=== EXERCISE DETAILS ===
Transcribe the following entries word for word. End with the line where "Given: Expand the" appears.

=== RECORDS PROVIDED ===
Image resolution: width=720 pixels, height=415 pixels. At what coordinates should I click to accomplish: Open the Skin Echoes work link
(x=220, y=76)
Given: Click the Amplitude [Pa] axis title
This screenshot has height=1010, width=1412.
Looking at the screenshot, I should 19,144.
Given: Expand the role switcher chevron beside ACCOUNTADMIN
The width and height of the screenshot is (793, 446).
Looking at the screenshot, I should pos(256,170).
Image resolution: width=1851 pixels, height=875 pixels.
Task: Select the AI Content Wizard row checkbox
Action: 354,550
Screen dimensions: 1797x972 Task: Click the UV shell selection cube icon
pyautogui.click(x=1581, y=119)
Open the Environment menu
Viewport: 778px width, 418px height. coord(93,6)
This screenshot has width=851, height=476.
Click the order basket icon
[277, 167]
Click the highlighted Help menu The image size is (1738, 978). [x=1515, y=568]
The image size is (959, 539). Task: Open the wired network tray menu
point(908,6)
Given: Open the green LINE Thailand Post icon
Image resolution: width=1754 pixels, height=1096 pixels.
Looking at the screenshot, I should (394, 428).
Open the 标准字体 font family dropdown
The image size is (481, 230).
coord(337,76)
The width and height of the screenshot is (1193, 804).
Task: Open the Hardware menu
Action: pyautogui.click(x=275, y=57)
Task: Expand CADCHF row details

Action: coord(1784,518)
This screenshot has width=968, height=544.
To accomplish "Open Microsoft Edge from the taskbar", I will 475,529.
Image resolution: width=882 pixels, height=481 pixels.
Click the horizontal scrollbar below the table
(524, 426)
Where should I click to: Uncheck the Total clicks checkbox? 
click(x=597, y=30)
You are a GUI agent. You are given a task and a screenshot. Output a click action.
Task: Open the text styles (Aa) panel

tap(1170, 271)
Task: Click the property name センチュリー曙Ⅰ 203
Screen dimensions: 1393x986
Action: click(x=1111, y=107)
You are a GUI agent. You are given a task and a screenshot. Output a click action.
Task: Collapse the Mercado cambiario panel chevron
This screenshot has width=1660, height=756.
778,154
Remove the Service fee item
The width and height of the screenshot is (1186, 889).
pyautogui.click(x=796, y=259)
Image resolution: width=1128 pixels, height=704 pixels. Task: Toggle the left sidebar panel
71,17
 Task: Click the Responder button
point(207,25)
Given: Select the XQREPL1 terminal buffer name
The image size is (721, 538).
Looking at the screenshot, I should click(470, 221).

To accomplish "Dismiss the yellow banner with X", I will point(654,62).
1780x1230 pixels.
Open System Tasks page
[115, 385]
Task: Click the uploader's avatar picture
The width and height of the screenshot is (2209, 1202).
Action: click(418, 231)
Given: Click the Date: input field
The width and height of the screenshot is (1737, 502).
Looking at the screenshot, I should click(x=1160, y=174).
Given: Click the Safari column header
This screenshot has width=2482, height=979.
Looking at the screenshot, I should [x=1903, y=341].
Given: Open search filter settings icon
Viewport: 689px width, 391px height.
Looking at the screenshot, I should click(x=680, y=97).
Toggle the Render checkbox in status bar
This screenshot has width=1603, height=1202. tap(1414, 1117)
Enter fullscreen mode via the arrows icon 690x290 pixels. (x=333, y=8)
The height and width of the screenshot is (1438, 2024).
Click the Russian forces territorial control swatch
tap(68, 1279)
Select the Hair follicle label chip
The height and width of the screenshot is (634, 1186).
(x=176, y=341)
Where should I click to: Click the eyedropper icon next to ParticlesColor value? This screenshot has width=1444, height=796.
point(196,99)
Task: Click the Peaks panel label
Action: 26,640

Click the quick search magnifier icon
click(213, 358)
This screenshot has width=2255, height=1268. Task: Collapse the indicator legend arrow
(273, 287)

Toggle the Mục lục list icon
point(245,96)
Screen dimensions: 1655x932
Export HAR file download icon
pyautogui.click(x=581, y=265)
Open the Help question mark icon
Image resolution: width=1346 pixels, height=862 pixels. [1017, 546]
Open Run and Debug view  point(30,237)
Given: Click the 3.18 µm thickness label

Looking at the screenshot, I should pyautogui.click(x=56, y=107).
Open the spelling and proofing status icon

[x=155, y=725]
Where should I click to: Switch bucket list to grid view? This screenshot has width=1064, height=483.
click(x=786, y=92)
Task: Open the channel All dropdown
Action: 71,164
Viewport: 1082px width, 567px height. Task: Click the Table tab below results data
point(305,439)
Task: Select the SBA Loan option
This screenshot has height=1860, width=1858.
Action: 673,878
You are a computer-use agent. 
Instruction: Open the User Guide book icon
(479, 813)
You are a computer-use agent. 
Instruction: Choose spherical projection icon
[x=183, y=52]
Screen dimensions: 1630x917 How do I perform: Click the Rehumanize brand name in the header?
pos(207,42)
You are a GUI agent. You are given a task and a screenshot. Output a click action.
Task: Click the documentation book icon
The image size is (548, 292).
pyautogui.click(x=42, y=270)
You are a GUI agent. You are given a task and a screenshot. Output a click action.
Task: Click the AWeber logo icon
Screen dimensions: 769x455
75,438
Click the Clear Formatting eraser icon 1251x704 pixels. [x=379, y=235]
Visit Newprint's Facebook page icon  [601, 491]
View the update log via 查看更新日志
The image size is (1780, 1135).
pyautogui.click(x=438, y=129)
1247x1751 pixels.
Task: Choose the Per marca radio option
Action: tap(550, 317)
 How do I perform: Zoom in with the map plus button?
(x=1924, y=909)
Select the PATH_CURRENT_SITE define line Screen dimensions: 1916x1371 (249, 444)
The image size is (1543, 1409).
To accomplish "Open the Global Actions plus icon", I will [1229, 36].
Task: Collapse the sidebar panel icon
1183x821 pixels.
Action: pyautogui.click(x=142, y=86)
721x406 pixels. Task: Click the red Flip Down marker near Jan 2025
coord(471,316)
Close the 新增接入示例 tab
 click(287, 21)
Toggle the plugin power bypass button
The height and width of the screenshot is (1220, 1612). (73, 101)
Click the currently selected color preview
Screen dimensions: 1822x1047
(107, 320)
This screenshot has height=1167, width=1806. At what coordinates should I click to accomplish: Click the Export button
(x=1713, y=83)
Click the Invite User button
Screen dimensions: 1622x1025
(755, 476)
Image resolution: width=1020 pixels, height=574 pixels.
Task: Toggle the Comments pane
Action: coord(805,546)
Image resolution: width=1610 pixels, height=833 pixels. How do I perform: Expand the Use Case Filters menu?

=== EXERCISE ANSWER ===
Image resolution: width=720 pixels, height=415 pixels. At what coordinates should I click to accomplish: Open the Skin Echoes work link
(x=220, y=76)
Given: Click the Amplitude [Pa] axis title
This screenshot has height=1010, width=1412.
Looking at the screenshot, I should 19,144.
Given: Expand the role switcher chevron beside ACCOUNTADMIN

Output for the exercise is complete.